Sonntag, 19. September 2010

12 Stunden Liebe. Teil 1.

Ein Sonntag ganz nach meinem Gusto klingt mit einem fast vollen Mond vor dem Fenster aus.
Aus eben jenem Fenster hab ich beim Erwachen um 8 Uhr die aufsteigende Sonne gesehen und mich mit einem ziemlich guten Bauchgefühl zur Müslijagd aufgemacht.

Kurz nach 9 Uhr wurden dann in Borna die Startunterlagen abgeholt, die Startnummer an das Shirt gezwackt und die rekonvaleszente S. samt 70.3-Ironman-erfahrenen Begleiter auf dem Markt begrüßt. Mein persönlicher Mentalcoach auf dem Bike war ebenso anwesend wie M., ein alter Kletter- und Pennekollege. Bei diesen Vorzeichen konnte nichts schiefgehen.

Pünktlich 10 Uhr werden wir circa 200 Läufer auf die Premierenstrecke des 1. MIBRAG-Halbmarathons geschickt, zuschauerfreundlich zu Beginn mit 2 Aufwärmrunden durch die Altstadt.
Danach ging es hinaus in Richtung Osten zum Bockwitzer See, den es einmal zu umrunden galt.
Kurze Crosseinlagen und zwei kleine Drängungen der Höhenlinien später befanden wir - Mentalcoach und Autor - uns auf dem geschotterten Rundweg um den See.

Kleine Grüppchen überholten ab Km 11 - etwa "Ironman-Finisher 2010"-T-Shirtträger (das geht i.O.) oder "Feuerwehr Espenhain" (das muss nicht sein) - ich fühlte mich trotz allem gut und hatte bis auf ein kurzes Seitenstechen keine körperlichen Probleme.
Der Weg schlängelt sich durch wiederergrüntes Tagebaugelände, vorbei an kleinen Umzäunungen für eine besonders robuste Pferdeart sowie zwischen Birken, Hybridpappeln und Robinien entlang.

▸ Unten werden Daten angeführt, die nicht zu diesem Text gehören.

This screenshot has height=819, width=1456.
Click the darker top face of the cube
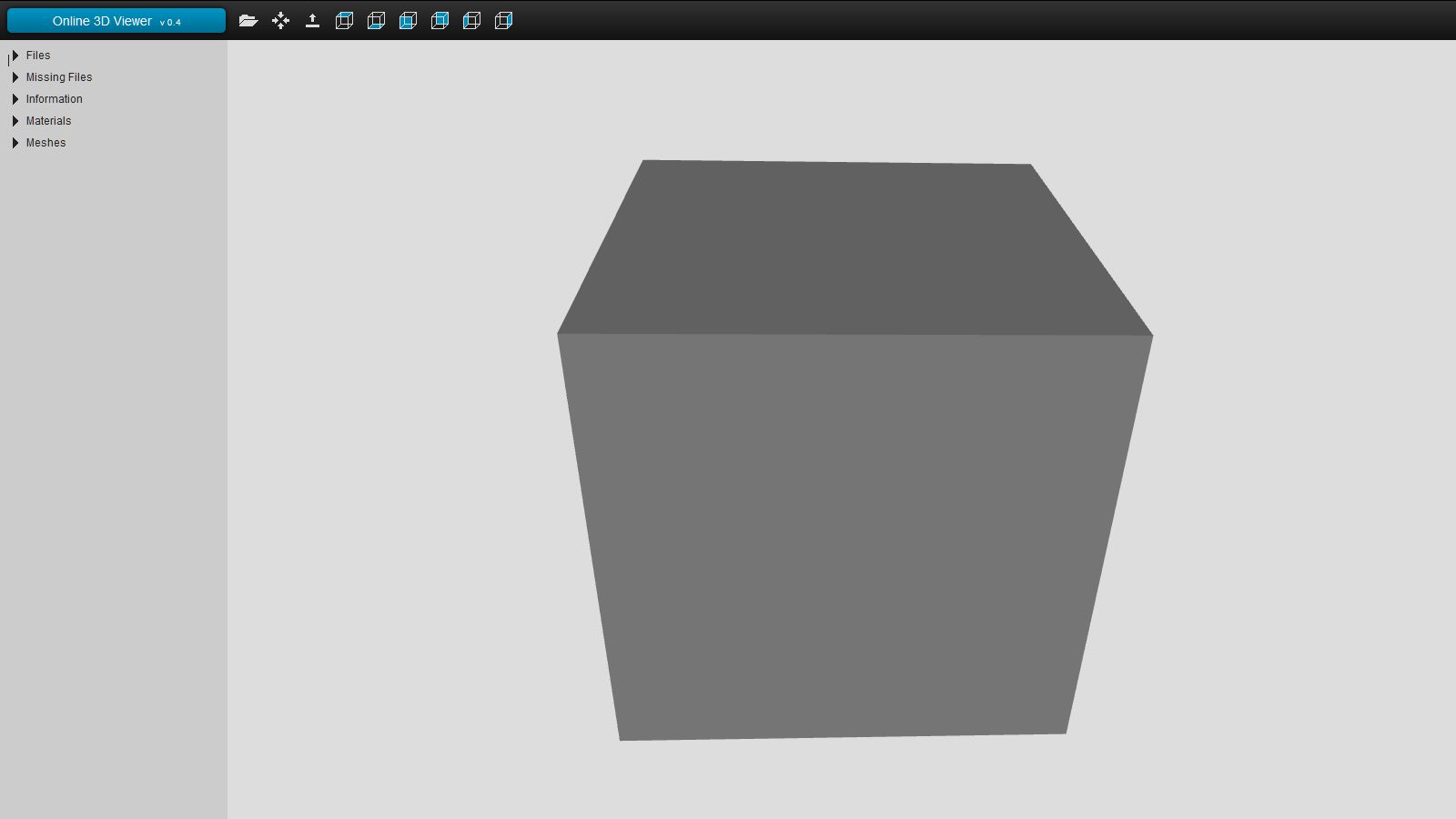pyautogui.click(x=846, y=250)
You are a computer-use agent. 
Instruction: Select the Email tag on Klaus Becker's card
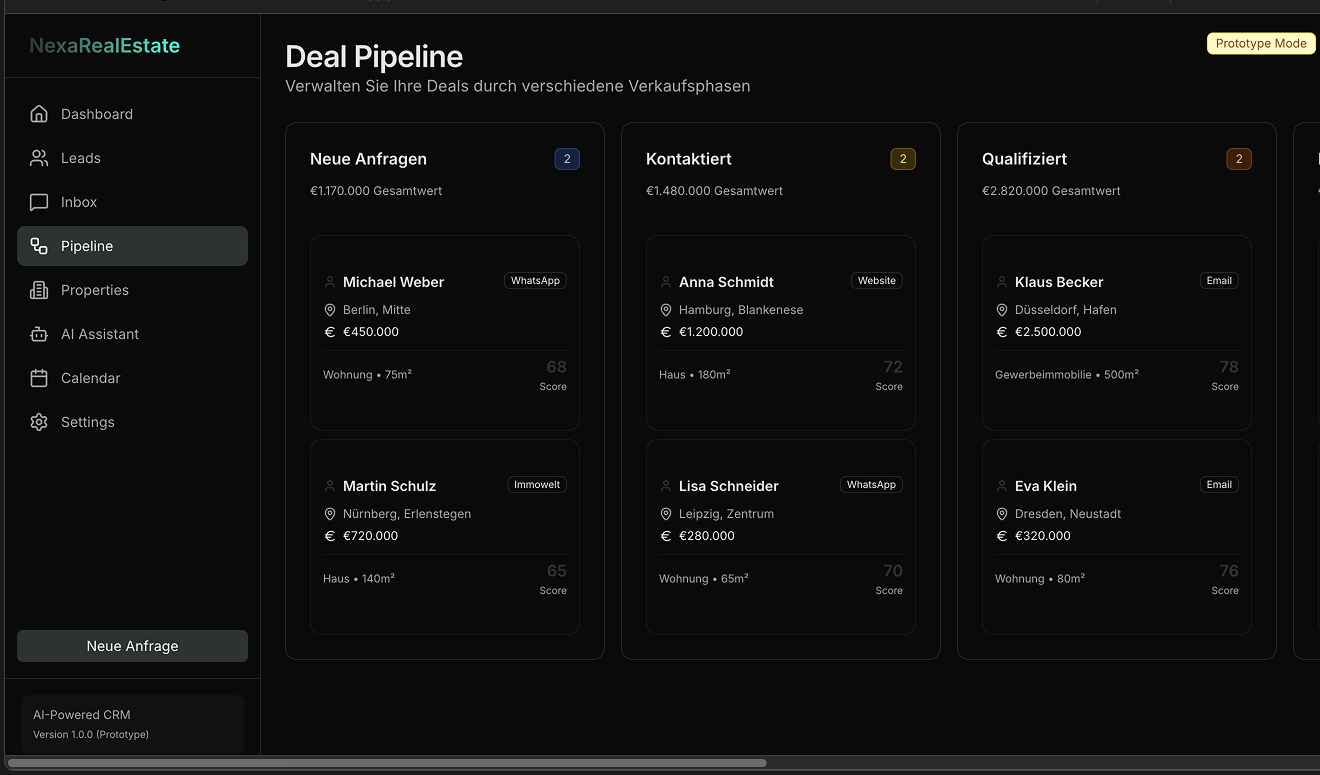coord(1219,280)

Nach etwa 15 km (liebes Orgateam: beim nächsten Mal bitte die Streckenmarkierungen aller 5 km nachholen. Danke) kommt man wieder auf freies Feld und läuft parallel zur Ortsumgehung gen N. Die Brücke voraus war ein gutes Hilfsmittel, um eine Übersicht der Vorläufer zu bekommen. Ah, da ist ja I. Erkennbar am Triathlon-Einteiler, weißen Kompressionsstrümpfen und weißem Basecap sah ich meinen (indirekten) Pacemaker wieder.

Wer die Brücke hinter sich gelassen hat, für den ging es nur noch bergab ins Stadtzentrum, vorbei an motivierenden Streckengästen.
Eine letzte Runde durch die Altstadt und schon wurde mit dem Durchlaufen des Reichstors der Zieljubel vernehmbar.

1:31 h für 21,1 km (übrigens auch meine persönliche HM-Premiere) wird es im nächsten Jahr anzugreifen gelten. Ich freu mich drauf!

Herzlichen Dank allen Begleitern, Mitläufern und Motivatoren.